Et qu’est-ce qui vous a fait tomber dedans alors ?

Blaise : On vient d’ailleurs (rires). Lan‑K et moi venons de métro­pole, et les Native Bros d’ici, mais ils ont voy­agé. Je suis orig­i­naire de la région parisi­enne, j’allais au Palace, au Priv­ilège… L’époque du garage !

Des jeunes pouss­es réu­nion­nais­es à nous conseiller ?

Blaise : Agrume. C’est plutôt deep-house.

Nayah : Pour l’instant, il com­pose dans sa cham­bre avec son Mac et ses écou­teurs de télé­phone. Pour­tant, ça sonne presque pro. Le jour où il aura son home-studio et un vrai envi­ron­nement de tra­vail, il va percer. À surveiller !

Vous pro­duisez aus­si ou c’est unique­ment du mix ?

Blaise : J’aimerais bien pro­duire. Mais je n’ai pas le temps, j’ai un tra­vail à côté. On est très peu à vivre de l’électro ici. A part Nayah (rires).

Nayah : Je com­mence tout juste à ren­tr­er dans mes frais ! C’est com­pliqué de trou­ver des spon­sors. A Mau­rice ou en métro­pole, des alcooliers se font de la pub avec des soirées élec­tro, mais ils sont beau­coup plus réti­cents à la Réu­nion, vu que, en dehors des free, c’est une scène encore verte.
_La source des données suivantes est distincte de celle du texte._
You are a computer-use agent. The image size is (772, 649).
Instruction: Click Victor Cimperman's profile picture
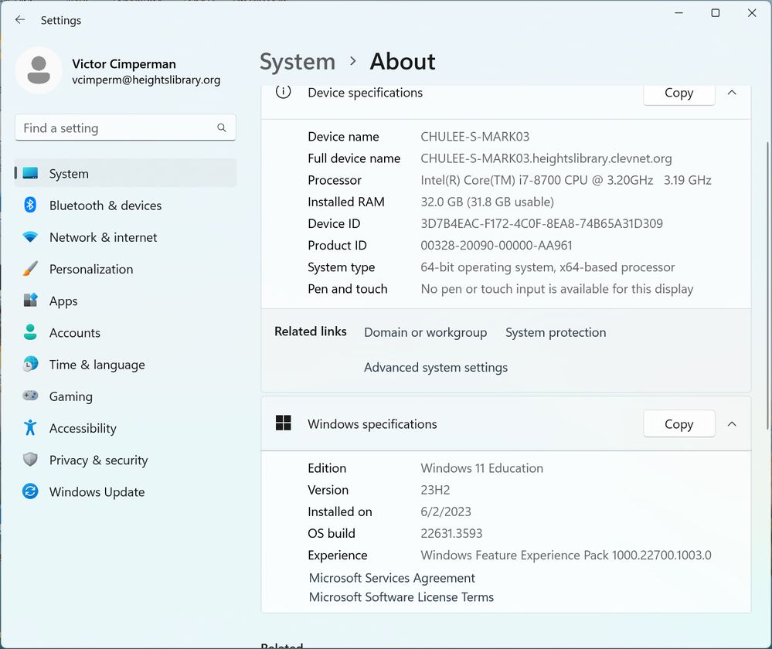click(39, 70)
Blaise : C’est la seule per­son­ne qui prend des risques à faire des soirées à la Réu­nion. Le col­lec­tif La Clan­des­tine en fait des sym­pas aus­si, tech­no et house, mais Nayah est le seul à ne pas tou­jours être au même endroit, à organ­is­er des choses un peu partout sur l’île. C’est d’autant plus dif­fi­cile qu’il n’y a pas beau­coup de lieux à inve­stir, à part peut-être les Pot’Irons à Saint-Denis. C’est la seule boite dans laque­lle je sors aujourd’hui, je bosse le lende­main mais j’y suis tous les jeud­is. C’est dom­mage qu’il n’y ait pas plus d’offre : je suis sûr qu’il y a un pub­lic à pren­dre en mon­tant un club spé­cial­isé, dif­férent de ce qu’il y a en général ici. On n’a pas de Rex à la Réunion !
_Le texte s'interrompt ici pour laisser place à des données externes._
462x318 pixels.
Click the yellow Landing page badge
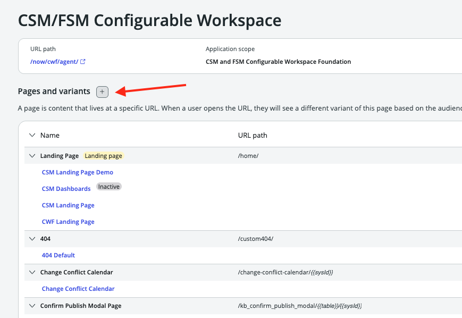pos(104,156)
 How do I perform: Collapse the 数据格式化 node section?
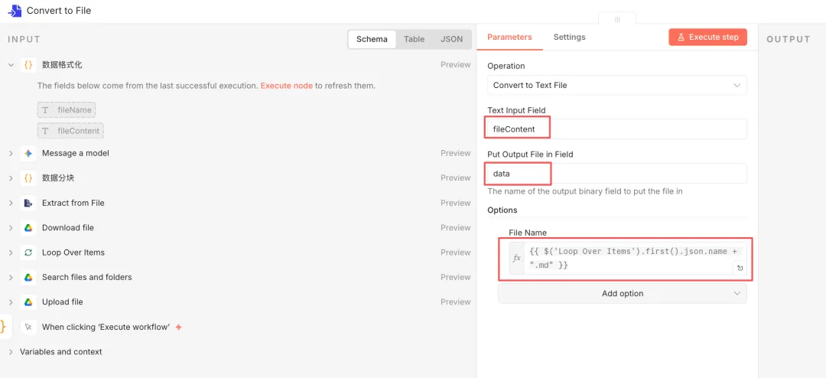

Nayah : Je pense que ça va se dévelop­per. Il faut ! J’ai l’impression que tout est fait pour main­tenir les gens dans une cer­taine façon de penser… Et l’électro, ça ouvre les esprits. En tant que réu­nion­nais, la décou­verte du milieu élec­tron­ique m’a ouvert les yeux sur ce qu’il se passe en dehors de l’île. Les gens sont lobot­o­misés à coup de NRJ !
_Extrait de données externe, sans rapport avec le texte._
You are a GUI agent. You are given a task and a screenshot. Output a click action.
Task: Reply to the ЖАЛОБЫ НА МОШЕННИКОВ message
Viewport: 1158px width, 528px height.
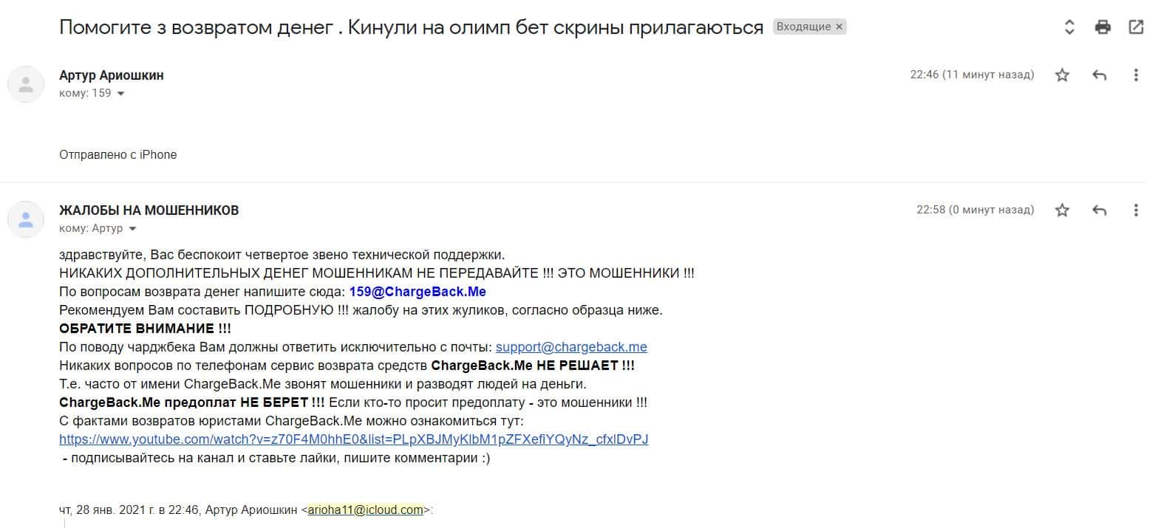point(1099,210)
Vodooman : Les radios dis­ent pass­er de la tech­no… Sauf que c’est de l’eurodance, de la soupe en fait. Même la bonne musique locale est occultée par ces pro­duc­tions de daube, majori­taire­ment du mau­vais rag­ga dance­hall. Pour moi, faire de l’électro, c’est aus­si une résis­tance vis-à-vis de l’uniformisation qui est très présente ici.